A Humble Bewilderment of Love
On one of those April days, when the reddish willow branches, having lost the silver fluff of inflorescences, had not yet acquired long greyish-green leaves, when the melting snow exposed the poor land of the north, pushing yellow dandelions to the low sun, when the sky is blessedly transparent, I was wandered around a dilapidated building of sturdy pre-revolutionary brick, on the outskirts of a provincial town, one of those forced to exist in the shadow of a great neighbour, having earned only a couple of lines in a guidebook.
The power station was built in good faith, in a year before the start of the first great war. The river, blocked by a dam with an arched bridge, spilled among the still bare banks.
A reflection of a bird's flock returning home flickered in the space of water, barely free of ice. The day was clear and sad. The voices echoing in the boundless dome of the sky were ringing the same way.
One of the walls has crumbled, revealing the faded copper of old machinery, grown into a half-broken floor tiles. Moss climbed along the damp walls of the former miracle of technology, the turbine hall of a hydroelectric power station, erected on the rapids at a time when electricity was a mysterious force designed to transform the world.
Turbine blades, full of lichens, resemble petrified skeletons of dinosaurs. The perfect symmetry of interweaved faience insulators reminded me of a honeycomb. Many of them have crashed, but the pattern of the spheres remained almost untouched, designed to fill the space as reasonably as possible, not allowing the machine to lose the will to work laid in it.
This message is alien to the machine itself, which does not possess reason, but any industrial building or mechanism, albeit almost merged with nature, is stamped by the human desire to rule.
The dangling wires expose their bronze or steel guts, swaying under the sea wind. The long-abandoned station seems to be a part of the coastal landscape, almost a rock. However, once inside, you notice its artificial origin.
A person trying to calculate how many faience insulators will fit in the limited space of the electrical panel will use a Gaussian formula. A bee sculpting its honeycomb does the same process instinctively.
The genius of mathematics calculation is as natural as the action of a bee, as the exact number of a dandelion’s petals, as the only possible way to return to the north in spring.
It is also the only possible way to a heavenly space, to the bliss of love for the world around us, equally containing the marble chips of the ancient faience of the electrical insulator and a grasshopper, a watchman of darkness.
In our latitudes, April is still cold for insects, but after a couple of weeks, the first clumsy butterflies will flutter over the dandelions growing in the glades. In the spring, nature is awkward, always a little strange, not yet developed, dreamily looking into the world, promising to be beautiful.
The best thing that can happen in the spring is not what has already happened but what must surely come next week, on the next page.
Spring is quietly doing its business, gilding glass fragments in the large windows of the former turbine hall, letting the green glimpses of the future foliage peek through the tight branches of willow growing on the electric, as it is called here, pond.

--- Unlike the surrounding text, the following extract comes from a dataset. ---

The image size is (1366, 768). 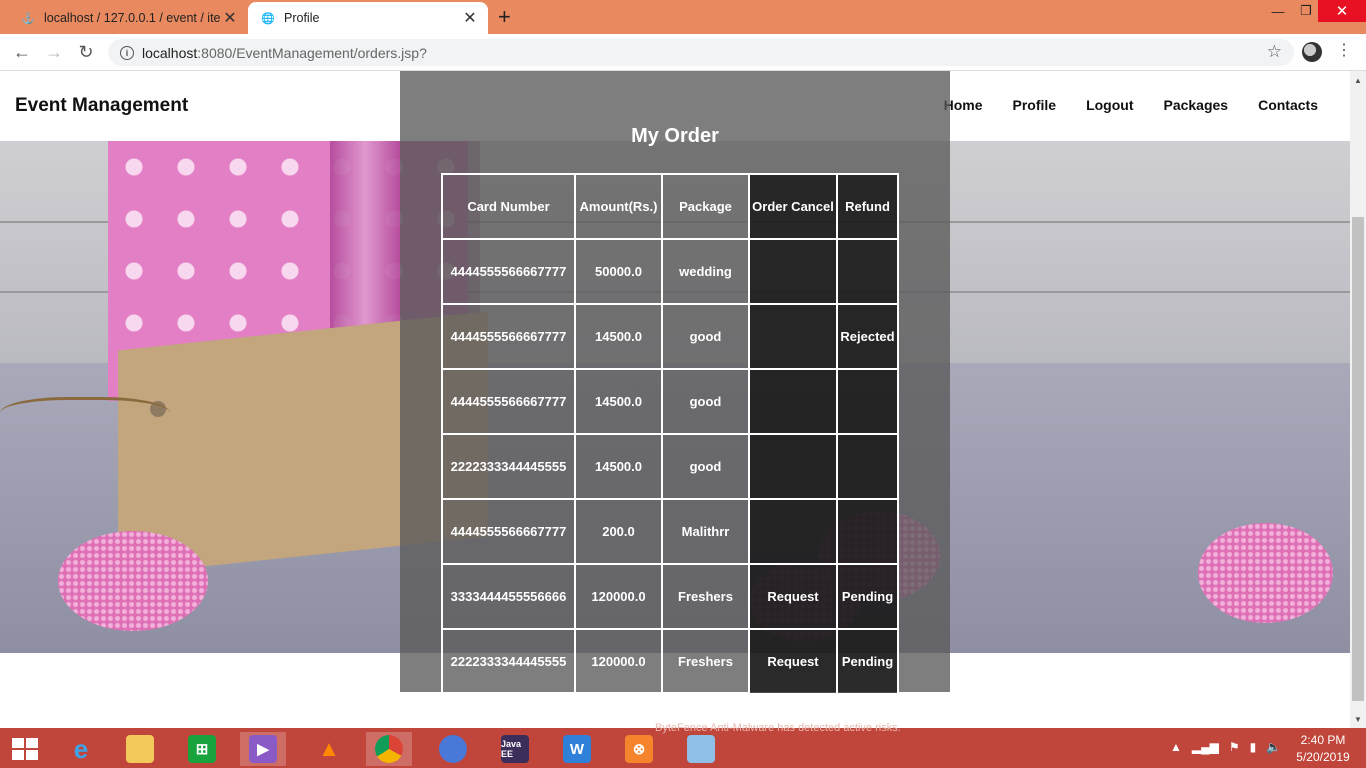 What do you see at coordinates (706, 272) in the screenshot?
I see `package-cell: wedding` at bounding box center [706, 272].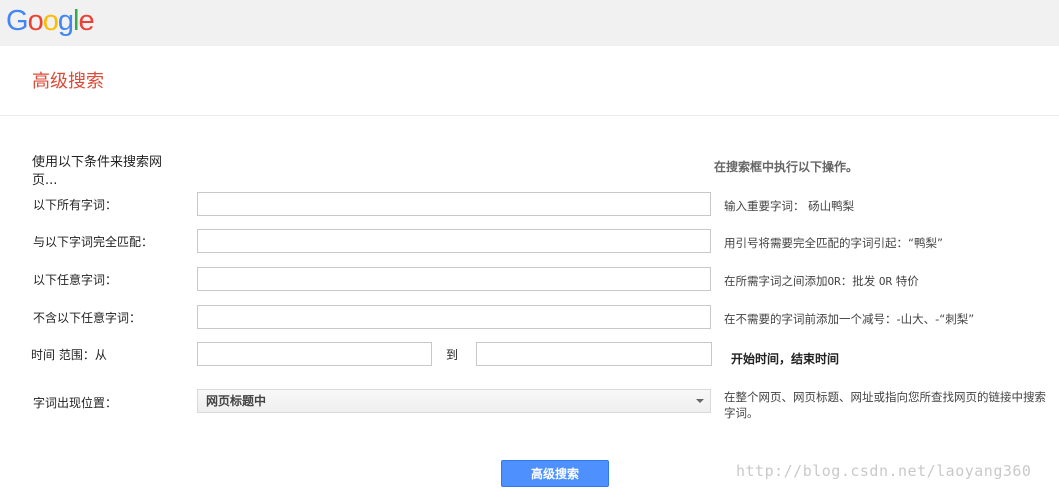  Describe the element at coordinates (700, 401) in the screenshot. I see `dropdown-arrow-icon` at that location.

Sparrows, having recovered after winter, chirp in the arches of the bridge, but nothing stirs up quiet water. Nothing can revive dead turbine blades or move forward the rusted arrow on the overgrown sensor.
What remains is to draw in a dust a vector diagram of the resonance of currents, to yearn for someone who has left, to wait for life, where the willow will soon lower the branches into an electric pond, where transparent butterflies will be replaced by painted ones, where the forgotten engine room will rise from sleep.
The world will complete its promise, but for now, I will remain a little grey-eyed chrysalis with the short name of a flower or planet, the awkward goddess of early spring, the blessed perplexed Flora.